Source: The Namibian

Female Swapo parliamentarians have only tabled five of the 60 motions in the National Assembly from 2015 to 2018.

None of the five motions from these MPs were related to gender issues and women's participation in politics.

A study conducted by University of Namibia political science lecturers Job Amupanda and Erika Thomas on the effectiveness of Swapo's 50/50 National Assembly gender representation policy from 2015 to 2018 revealed this.

The study, released during a public debate on gender and women's representation in decision-making held in Windhoek on Wednesday, also looked at the impact that women parliamentarians have made towards the setting of the National Assembly agenda.

It compared political representation against actual participation and meaningful contributions to discussions on gender issues.

Swapo claims to have been the first political party to introduce the 50/50 gender representation at its 1997 congress.

Although there are different scenarios over who introduced the policy in Namibia, it was introduced to parliament in 2014 when political parties were required to have a zebra list.

Currently, Namibia ranks 11th globally in terms of the number of women in parliament, with 46%, as a result of the 50/50 gender representation policy.

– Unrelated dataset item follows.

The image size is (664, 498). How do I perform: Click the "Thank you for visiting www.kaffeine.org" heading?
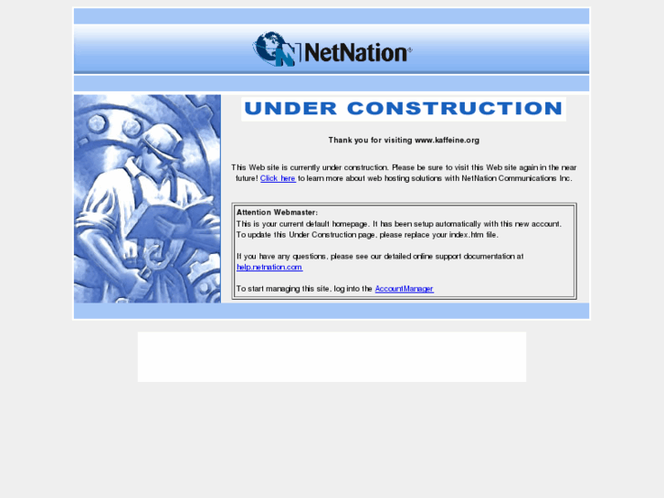404,141
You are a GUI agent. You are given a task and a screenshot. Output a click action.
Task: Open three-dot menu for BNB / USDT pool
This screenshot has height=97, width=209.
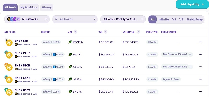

The country was awarded an African Gender Award from the Gender Is My Agenda Campaign (Gimac) steering committee last year in recognition of the progress the country has made in promoting gender equality and the empowerment of women, especially promoting women's representation in key decision-making positions.

However, despite the increased female representation in the National Assembly, the study states that Swapo female parliamentarians have made only a few contributions to debates, and that nothing of those related to women and gender issues.

The National Assembly, during the period covered by the study, received five motions on gender and women's participation in politics. Three of those motions were tabled by female opposition members, while men presented two.

Speaking during the public debate, Amupanda said Swapo's female MPs were misrepresenting women's issues in the National Assembly.

He said despite the award for promoting gender which the country received last year, women's contributions to the decision-making process was very minimal.

He added that gender representation should not only be looked at from the body count, but on actual contributions.

Amupanda added that women should start to advocate and pressure those representing their interests in parliament to contribute meaningfully to debates.

Amupanda added: "You are very excited to have this representation, but what is the highest level of education of these parliamentarians?"

"We don't know, maybe female MPs are afraid of party discipline. But if female MPs are tabling motions on respect of elders and discipline, why can't they say the same about their issues? If they are afraid and they are not tabling any motions, we can understand, but they are tabling motions, just not on gender and women affairs," he stated.

Unam's senior sociology lecturer Lucy Edwards-Jauch said men should also take up women's issues, and fight for gender equality.

"I would like to see male participation on gender issues," she said.

Edwards-Jauch said there were still laws which do not protect women in marriage north of the red line, where property acquired during a marriage is not equally distributed.

She noted that for all these years that women have been in parliament, nothing has been done to change this. She stressed that some of the contributions given in parliament by women "leave much to be desired."

"Women and men need extra capacity in terms of training and research, but we start with our political parties, and transform them from patriarchal institutions to gender-sensitive and feminist institutions because we can have men as feminists," she said.